咲江は小さくため息をつくと、リビングの床に腰を下ろしてテーブルの前に座り込む。壁に掛けられたテレビは黒い画面を映し続けているが、よく見ると表面にうっすらと埃が張り付いていた。
ぼんやりと、リビングの端に置いてあるガラス棚に視線を向ける。そこに並んでいるのはいくつもの勲章の数々と、戦闘機や基地、そのほか様々な場所の前で取った写真の数々。一人で映っているものもあれば、複数人――航空部隊のメンバーだ――で取ったものもあった。パイロットスーツの物もあれば、士官制服の物もある。そのうちいくつかは色褪せていて、その年月を物語っていた。
「いいなぁ……」
ごろり、と床に寝転びながら咲江はつぶやく。その言葉は部屋の空気をわずかに震わせるだけで、すぐに掻き消える。
「いーいなぁー!」
ゴロゴロと寝返りを打ちながら、行き場のない感情を床にぶつける。どしどしと音が響くが、それに対して反感も心配も向けてくるものはいない。ただ静寂のみが返ってくる。
「うぅ……」咲江はうつ伏せになったまま漏らす。彼女の豊満な胸部がまるでクッションの様につぶれた。「私も旦那さんが欲しいよぉ。お帰りって言って欲しいよぉ。趣味があって仕事に理解があってイケメンの守ってあげたい系の旦那様が欲しいよぉ……」
生々しい欲望をつぶやくが、その言葉に返事をするものは、ない。
彼女は自然発生型の霊的存在だ。彼女の記憶や経験に関係なく、彼女は『夫がいたが、初夜の時に夫と喧嘩になり、そのまま別れた』という『設定』で『出現』してしまった存在だ。それは経験無き知識のみの記憶として彼女の精神に刻まれており、それと現実のギャップに苦しんだ。
だからこそ、彼女は空にあこがれた。ルールはシンプル。より高く、より速く、より鋭く飛ぶ者だけが飛び続けられる。生命を許さぬ領域。ダークブルー。曲線を描いた地平線。星の海の波打ち際。ストラトポーズ。
飛んでいる間は幸せだった。初めて咲江は、自分を得ることができた。そんな気もした。
だが、ある日地上に降りた時に、その足元の余りのおぼつかなさに気付いた。まるで空に吸い込まれるような錯覚すら覚えた。そうこうしているうちに大きな戦争が起きて、やがて空でいろんなものを見た。
空を諦めた。そのつもりだった。
あの、空を目指す少年を見るまでは。
「うぅ……」
もう一度、空に触れてみたくなった。空に上がってみたくなった。ユーリがいれば、空でも迷わずに済むような、そんな気がして。

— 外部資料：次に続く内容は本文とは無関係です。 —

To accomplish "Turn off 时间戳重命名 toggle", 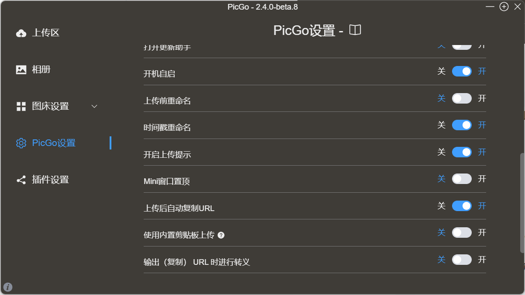I will tap(462, 125).
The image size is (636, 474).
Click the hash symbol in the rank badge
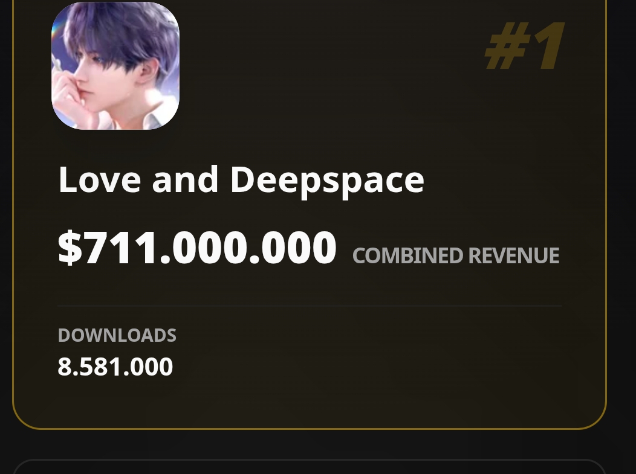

ふと、想像してしまった。それは悪魔のささやきにも似て、彼女の心に深く、鋭い一撃を差し込んだ。思わず咲江の顔が赤くなる。彼女が悪魔そのものと言うことを、彼女自身が忘れるほどに。思わずそばにあったクッションに顔を押し付けてもだえる。
「……いや、ダメだって! それはさすがに駄目よ! サロメ・アルベール!」
捨てたはずの本名を叫んで、顔を真っ赤にして咲江は取り乱す。だって、言えるわけがなかった。
『お帰りなさい』と、家で待ってるユーリを想像してしまったなんて、言えるわけがなかった。